## Source material
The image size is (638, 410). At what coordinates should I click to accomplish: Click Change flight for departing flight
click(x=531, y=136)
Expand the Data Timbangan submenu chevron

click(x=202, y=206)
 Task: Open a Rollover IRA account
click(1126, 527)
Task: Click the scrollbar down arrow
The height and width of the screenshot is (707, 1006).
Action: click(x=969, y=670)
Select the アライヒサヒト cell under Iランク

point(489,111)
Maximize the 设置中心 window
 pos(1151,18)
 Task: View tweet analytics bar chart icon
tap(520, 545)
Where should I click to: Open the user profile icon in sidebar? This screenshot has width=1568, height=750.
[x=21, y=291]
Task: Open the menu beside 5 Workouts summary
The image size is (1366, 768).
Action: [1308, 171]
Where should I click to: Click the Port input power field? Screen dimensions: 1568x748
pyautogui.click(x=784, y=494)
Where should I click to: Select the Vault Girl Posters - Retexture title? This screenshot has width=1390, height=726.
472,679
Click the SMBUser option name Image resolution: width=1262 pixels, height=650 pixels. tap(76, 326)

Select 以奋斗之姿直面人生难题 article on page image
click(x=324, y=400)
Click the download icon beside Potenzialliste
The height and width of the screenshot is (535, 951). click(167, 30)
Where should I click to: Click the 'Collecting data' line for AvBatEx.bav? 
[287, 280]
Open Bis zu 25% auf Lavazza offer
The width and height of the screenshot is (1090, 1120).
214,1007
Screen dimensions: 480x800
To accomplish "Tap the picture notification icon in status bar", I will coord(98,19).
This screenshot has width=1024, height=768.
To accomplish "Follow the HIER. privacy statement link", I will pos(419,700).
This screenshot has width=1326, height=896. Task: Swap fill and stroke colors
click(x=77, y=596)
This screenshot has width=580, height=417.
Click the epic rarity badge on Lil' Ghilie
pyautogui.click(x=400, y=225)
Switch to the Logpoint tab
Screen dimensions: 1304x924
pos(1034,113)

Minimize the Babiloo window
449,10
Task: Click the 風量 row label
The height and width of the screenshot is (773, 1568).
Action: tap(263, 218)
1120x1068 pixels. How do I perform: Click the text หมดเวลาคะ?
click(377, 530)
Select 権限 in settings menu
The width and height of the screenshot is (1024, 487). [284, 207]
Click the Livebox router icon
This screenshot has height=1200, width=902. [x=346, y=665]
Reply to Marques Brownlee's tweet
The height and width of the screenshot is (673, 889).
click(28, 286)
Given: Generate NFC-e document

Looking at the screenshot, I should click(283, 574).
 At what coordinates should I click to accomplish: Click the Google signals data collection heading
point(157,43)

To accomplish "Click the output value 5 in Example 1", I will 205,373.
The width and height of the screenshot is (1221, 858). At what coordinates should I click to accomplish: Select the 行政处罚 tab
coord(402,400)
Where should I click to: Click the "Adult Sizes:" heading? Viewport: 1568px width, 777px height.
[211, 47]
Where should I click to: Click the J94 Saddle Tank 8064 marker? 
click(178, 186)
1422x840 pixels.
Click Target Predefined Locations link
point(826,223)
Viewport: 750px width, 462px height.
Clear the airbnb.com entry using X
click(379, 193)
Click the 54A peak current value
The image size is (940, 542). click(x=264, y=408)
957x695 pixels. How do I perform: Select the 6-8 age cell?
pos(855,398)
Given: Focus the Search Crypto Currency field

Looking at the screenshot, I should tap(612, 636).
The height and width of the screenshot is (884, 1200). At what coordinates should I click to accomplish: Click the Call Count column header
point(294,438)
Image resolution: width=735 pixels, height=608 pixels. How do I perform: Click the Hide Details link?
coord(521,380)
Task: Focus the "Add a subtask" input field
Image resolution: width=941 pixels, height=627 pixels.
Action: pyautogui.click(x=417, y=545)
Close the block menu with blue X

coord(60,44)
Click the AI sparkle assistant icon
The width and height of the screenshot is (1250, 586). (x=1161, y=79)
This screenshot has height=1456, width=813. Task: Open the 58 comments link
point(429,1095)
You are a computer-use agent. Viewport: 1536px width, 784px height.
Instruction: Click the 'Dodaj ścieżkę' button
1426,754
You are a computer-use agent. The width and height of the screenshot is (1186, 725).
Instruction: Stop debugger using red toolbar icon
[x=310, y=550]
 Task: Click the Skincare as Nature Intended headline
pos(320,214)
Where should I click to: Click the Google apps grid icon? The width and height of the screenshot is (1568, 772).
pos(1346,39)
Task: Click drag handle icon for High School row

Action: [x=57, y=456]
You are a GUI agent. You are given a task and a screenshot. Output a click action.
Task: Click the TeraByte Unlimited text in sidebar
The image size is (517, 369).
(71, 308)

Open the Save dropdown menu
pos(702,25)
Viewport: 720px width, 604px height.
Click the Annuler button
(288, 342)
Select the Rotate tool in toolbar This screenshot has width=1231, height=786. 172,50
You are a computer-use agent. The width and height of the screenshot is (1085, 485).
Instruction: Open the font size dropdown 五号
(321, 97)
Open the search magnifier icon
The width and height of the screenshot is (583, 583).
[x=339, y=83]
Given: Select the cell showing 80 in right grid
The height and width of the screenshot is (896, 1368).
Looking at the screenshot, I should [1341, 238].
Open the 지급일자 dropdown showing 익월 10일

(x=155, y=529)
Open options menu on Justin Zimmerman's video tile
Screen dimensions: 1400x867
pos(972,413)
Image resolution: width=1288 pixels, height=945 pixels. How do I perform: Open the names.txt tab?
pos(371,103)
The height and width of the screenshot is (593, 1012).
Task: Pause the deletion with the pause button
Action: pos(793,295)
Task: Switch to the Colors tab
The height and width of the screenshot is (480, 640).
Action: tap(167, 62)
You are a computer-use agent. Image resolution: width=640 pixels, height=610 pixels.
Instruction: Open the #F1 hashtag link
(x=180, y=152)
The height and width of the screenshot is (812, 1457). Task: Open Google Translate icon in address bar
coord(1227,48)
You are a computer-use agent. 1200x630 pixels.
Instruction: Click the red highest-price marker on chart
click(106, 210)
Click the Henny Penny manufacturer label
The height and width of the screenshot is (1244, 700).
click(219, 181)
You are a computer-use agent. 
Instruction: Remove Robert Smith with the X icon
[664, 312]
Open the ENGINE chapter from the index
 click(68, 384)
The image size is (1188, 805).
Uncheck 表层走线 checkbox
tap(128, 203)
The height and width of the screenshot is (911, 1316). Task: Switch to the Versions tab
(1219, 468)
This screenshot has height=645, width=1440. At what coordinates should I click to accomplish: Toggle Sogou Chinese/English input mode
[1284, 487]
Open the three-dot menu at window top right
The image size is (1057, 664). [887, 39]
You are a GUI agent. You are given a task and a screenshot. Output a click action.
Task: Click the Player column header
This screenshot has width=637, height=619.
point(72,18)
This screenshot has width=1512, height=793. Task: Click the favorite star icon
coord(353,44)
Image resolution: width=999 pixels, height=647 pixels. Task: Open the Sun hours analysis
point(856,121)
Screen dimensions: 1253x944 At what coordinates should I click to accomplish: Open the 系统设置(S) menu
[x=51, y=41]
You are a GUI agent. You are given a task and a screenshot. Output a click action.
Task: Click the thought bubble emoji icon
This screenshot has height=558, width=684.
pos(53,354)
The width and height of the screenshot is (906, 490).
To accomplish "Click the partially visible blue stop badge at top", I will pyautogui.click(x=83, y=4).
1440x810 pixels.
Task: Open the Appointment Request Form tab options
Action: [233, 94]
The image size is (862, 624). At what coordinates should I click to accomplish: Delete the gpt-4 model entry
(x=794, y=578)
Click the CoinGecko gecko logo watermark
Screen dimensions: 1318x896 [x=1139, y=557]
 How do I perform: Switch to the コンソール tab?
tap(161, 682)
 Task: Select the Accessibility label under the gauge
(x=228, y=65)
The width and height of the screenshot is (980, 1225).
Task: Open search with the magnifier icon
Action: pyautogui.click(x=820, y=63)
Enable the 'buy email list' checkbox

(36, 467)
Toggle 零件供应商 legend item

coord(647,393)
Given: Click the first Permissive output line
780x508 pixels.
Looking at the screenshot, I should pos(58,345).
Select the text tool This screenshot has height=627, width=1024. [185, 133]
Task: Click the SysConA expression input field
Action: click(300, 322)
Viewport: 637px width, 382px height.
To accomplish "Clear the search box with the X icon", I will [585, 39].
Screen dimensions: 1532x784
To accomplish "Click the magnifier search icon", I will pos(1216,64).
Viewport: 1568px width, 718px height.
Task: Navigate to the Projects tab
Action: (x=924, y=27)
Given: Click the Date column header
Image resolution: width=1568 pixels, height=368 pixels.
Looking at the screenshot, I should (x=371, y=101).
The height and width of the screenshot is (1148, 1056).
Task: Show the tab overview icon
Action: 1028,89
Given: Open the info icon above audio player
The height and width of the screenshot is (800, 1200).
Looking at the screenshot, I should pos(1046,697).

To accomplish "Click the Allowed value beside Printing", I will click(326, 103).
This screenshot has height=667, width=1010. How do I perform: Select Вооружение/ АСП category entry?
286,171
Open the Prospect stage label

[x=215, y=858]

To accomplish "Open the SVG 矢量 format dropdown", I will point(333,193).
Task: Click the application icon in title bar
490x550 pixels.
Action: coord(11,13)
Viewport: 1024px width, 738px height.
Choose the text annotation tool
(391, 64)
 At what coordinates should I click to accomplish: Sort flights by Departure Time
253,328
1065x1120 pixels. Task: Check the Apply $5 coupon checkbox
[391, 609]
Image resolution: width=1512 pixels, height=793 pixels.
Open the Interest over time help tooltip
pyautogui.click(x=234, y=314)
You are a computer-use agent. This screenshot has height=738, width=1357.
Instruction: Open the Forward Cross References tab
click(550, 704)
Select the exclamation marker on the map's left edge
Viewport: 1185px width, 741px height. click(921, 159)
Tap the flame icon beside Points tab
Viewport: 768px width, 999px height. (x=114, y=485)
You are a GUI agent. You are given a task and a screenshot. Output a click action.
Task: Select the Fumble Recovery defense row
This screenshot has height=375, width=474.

## Problem statement
Among the records above, a stretch begins at the line containing "Task: Select the Accessibility" and ends at the line containing "Viewport: 637px width, 382px height.". Restate that stretch word for word, and nothing else.

## Solved exercise
 Task: Select the Accessibility label under the gauge
(x=228, y=65)
The width and height of the screenshot is (980, 1225).
Task: Open search with the magnifier icon
Action: pyautogui.click(x=820, y=63)
Enable the 'buy email list' checkbox

(36, 467)
Toggle 零件供应商 legend item

coord(647,393)
Given: Click the first Permissive output line
780x508 pixels.
Looking at the screenshot, I should pos(58,345).
Select the text tool This screenshot has height=627, width=1024. [185, 133]
Task: Click the SysConA expression input field
Action: click(300, 322)
Viewport: 637px width, 382px height.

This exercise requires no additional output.